Neuroprotective effect of N-acetylcysteine on neuronal apoptosis induced by a synthetic gingerdione compound: involvement of ERK and p38 phosphorylation.

Besides being used as a spice, ginger has been applied in oriental medicine to ameliorate symptoms such as inflammatory, rheumatic disorders, and gastrointestinal discomforts. The effects of ginger on neuronal cells, however, have not been explored.

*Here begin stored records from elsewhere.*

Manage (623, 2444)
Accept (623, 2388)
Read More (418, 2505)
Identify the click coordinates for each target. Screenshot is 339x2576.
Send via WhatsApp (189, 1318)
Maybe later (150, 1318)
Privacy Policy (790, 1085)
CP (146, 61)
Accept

We investigate the effect of 1-(3,4-dimethoxyphenyl)-3,5-dodecenedione (I(6)), a derivative of gingerdione, on cultured cortical neurons. After a 5-day maturation period in vitro, cortical neurons were treated with I(6) for 24 hr and cell viability was assessed using MTT assay. I(6) induced neuronal death in a concentration-dependent manner. Hoechst 33342, propidium iodide (PI), and TUNEL staining confirmed that the reduced cell viability by I(6) was due to apoptosis. Pre-treatment of cell with N-acetylcysteine (NAC) prevented cell death in a concentration-dependent manner. N-acetylcysteine increased phosphorylated levels of p42 and p44 extracellular signal-regulated kinases (ERKs). In parallel, farnesyltransferase and MEK inhibitors blocked ERK phosphorylation and neuroprotective effect of NAC. Unexpectedly, NAC also increased phosphorylated level of p38 mitogen-activated protein kinase (MAPK) and p38 specific inhibitors dose-dependently attenuated the effect of NAC. Farnesyltransferase and MEK inhibitors completely abolished NAC-induced p38 phosphorylation whereas p38 inhibitor did not influence NAC-induced ERK phosphorylation. These results show that NAC serially activates ERKs and p38 MAPK, and ERKs and p38 work together to mediate the neuroprotective effect of NAC.